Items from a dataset
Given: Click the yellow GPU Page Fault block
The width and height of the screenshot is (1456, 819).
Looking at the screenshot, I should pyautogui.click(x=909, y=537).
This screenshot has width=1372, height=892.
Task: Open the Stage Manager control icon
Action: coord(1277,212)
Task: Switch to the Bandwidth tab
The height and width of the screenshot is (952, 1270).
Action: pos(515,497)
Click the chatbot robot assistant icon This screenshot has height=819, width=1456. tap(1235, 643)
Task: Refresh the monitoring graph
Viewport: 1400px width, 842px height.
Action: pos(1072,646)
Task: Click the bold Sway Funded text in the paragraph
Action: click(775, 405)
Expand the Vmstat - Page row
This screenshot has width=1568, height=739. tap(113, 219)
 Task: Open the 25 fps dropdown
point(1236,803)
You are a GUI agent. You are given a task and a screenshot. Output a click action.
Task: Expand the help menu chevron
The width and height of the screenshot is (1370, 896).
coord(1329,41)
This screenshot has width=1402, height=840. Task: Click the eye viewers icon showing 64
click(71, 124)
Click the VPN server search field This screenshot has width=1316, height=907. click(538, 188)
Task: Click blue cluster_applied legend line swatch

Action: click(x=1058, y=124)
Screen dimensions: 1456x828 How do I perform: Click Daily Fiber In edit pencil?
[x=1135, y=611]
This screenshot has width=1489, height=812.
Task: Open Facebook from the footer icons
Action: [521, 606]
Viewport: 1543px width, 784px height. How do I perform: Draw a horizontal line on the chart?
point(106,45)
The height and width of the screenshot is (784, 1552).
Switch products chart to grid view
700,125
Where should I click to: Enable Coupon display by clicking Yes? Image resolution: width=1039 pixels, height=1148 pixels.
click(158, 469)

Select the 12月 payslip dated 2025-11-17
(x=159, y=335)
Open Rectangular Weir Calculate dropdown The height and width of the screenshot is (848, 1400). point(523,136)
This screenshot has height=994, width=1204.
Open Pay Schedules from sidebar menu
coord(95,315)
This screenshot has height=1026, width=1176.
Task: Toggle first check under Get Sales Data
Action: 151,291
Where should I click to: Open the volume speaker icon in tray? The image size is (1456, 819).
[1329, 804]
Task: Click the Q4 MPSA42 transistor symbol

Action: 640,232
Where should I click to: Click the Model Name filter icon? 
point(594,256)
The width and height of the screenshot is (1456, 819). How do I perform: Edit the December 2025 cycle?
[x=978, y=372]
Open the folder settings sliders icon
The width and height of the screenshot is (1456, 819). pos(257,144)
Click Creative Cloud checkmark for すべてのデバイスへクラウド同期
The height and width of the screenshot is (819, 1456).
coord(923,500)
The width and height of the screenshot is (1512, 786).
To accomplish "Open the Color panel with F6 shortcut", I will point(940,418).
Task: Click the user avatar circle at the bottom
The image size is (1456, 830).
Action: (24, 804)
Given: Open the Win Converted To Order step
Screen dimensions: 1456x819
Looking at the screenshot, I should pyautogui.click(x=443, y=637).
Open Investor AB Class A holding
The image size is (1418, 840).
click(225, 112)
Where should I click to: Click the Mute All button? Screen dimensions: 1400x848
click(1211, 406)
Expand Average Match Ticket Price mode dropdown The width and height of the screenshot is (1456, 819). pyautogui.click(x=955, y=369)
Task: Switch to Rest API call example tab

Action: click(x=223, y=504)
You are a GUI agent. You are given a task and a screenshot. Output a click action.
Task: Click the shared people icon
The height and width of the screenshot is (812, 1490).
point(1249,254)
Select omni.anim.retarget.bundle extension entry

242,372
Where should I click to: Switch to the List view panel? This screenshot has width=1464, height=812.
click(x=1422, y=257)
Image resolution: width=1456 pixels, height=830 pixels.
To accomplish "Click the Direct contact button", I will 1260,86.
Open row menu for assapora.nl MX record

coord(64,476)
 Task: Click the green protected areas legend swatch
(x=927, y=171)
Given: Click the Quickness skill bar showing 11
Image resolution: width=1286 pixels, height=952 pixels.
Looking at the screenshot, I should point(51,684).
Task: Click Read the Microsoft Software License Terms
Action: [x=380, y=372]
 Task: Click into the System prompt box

*DIRECTIONS FOR THIS TASK*.
Transcribe every entry exactly, omitting nothing.

*RESPONSE TO THE EXERCISE*.
Given: Click the yellow GPU Page Fault block
The width and height of the screenshot is (1456, 819).
Looking at the screenshot, I should pyautogui.click(x=909, y=537).
This screenshot has width=1372, height=892.
Task: Open the Stage Manager control icon
Action: coord(1277,212)
Task: Switch to the Bandwidth tab
The height and width of the screenshot is (952, 1270).
Action: pos(515,497)
Click the chatbot robot assistant icon This screenshot has height=819, width=1456. tap(1235, 643)
Task: Refresh the monitoring graph
Viewport: 1400px width, 842px height.
Action: pos(1072,646)
Task: Click the bold Sway Funded text in the paragraph
Action: click(775, 405)
Expand the Vmstat - Page row
This screenshot has width=1568, height=739. tap(113, 219)
 Task: Open the 25 fps dropdown
point(1236,803)
You are a GUI agent. You are given a task and a screenshot. Output a click action.
Task: Expand the help menu chevron
The width and height of the screenshot is (1370, 896).
coord(1329,41)
This screenshot has width=1402, height=840. Task: Click the eye viewers icon showing 64
click(71, 124)
Click the VPN server search field This screenshot has width=1316, height=907. click(538, 188)
Task: Click blue cluster_applied legend line swatch

Action: click(x=1058, y=124)
Screen dimensions: 1456x828 How do I perform: Click Daily Fiber In edit pencil?
[x=1135, y=611]
This screenshot has width=1489, height=812.
Task: Open Facebook from the footer icons
Action: [521, 606]
Viewport: 1543px width, 784px height. How do I perform: Draw a horizontal line on the chart?
point(106,45)
The height and width of the screenshot is (784, 1552).
Switch products chart to grid view
700,125
Where should I click to: Enable Coupon display by clicking Yes? Image resolution: width=1039 pixels, height=1148 pixels.
click(158, 469)

Select the 12月 payslip dated 2025-11-17
(x=159, y=335)
Open Rectangular Weir Calculate dropdown The height and width of the screenshot is (848, 1400). point(523,136)
This screenshot has height=994, width=1204.
Open Pay Schedules from sidebar menu
coord(95,315)
This screenshot has height=1026, width=1176.
Task: Toggle first check under Get Sales Data
Action: 151,291
Where should I click to: Open the volume speaker icon in tray? The image size is (1456, 819).
[1329, 804]
Task: Click the Q4 MPSA42 transistor symbol

Action: 640,232
Where should I click to: Click the Model Name filter icon? 
point(594,256)
The width and height of the screenshot is (1456, 819). How do I perform: Edit the December 2025 cycle?
[x=978, y=372]
Open the folder settings sliders icon
The width and height of the screenshot is (1456, 819). pos(257,144)
Click Creative Cloud checkmark for すべてのデバイスへクラウド同期
The height and width of the screenshot is (819, 1456).
coord(923,500)
The width and height of the screenshot is (1512, 786).
To accomplish "Open the Color panel with F6 shortcut", I will point(940,418).
Task: Click the user avatar circle at the bottom
The image size is (1456, 830).
Action: (24, 804)
Given: Open the Win Converted To Order step
Screen dimensions: 1456x819
Looking at the screenshot, I should pyautogui.click(x=443, y=637).
Open Investor AB Class A holding
The image size is (1418, 840).
click(225, 112)
Where should I click to: Click the Mute All button? Screen dimensions: 1400x848
click(1211, 406)
Expand Average Match Ticket Price mode dropdown The width and height of the screenshot is (1456, 819). pyautogui.click(x=955, y=369)
Task: Switch to Rest API call example tab

Action: click(x=223, y=504)
You are a GUI agent. You are given a task and a screenshot. Output a click action.
Task: Click the shared people icon
The height and width of the screenshot is (812, 1490).
point(1249,254)
Select omni.anim.retarget.bundle extension entry

242,372
Where should I click to: Switch to the List view panel? This screenshot has width=1464, height=812.
click(x=1422, y=257)
Image resolution: width=1456 pixels, height=830 pixels.
To accomplish "Click the Direct contact button", I will 1260,86.
Open row menu for assapora.nl MX record

coord(64,476)
 Task: Click the green protected areas legend swatch
(x=927, y=171)
Given: Click the Quickness skill bar showing 11
Image resolution: width=1286 pixels, height=952 pixels.
Looking at the screenshot, I should point(51,684).
Task: Click Read the Microsoft Software License Terms
Action: [x=380, y=372]
 Task: Click into the System prompt box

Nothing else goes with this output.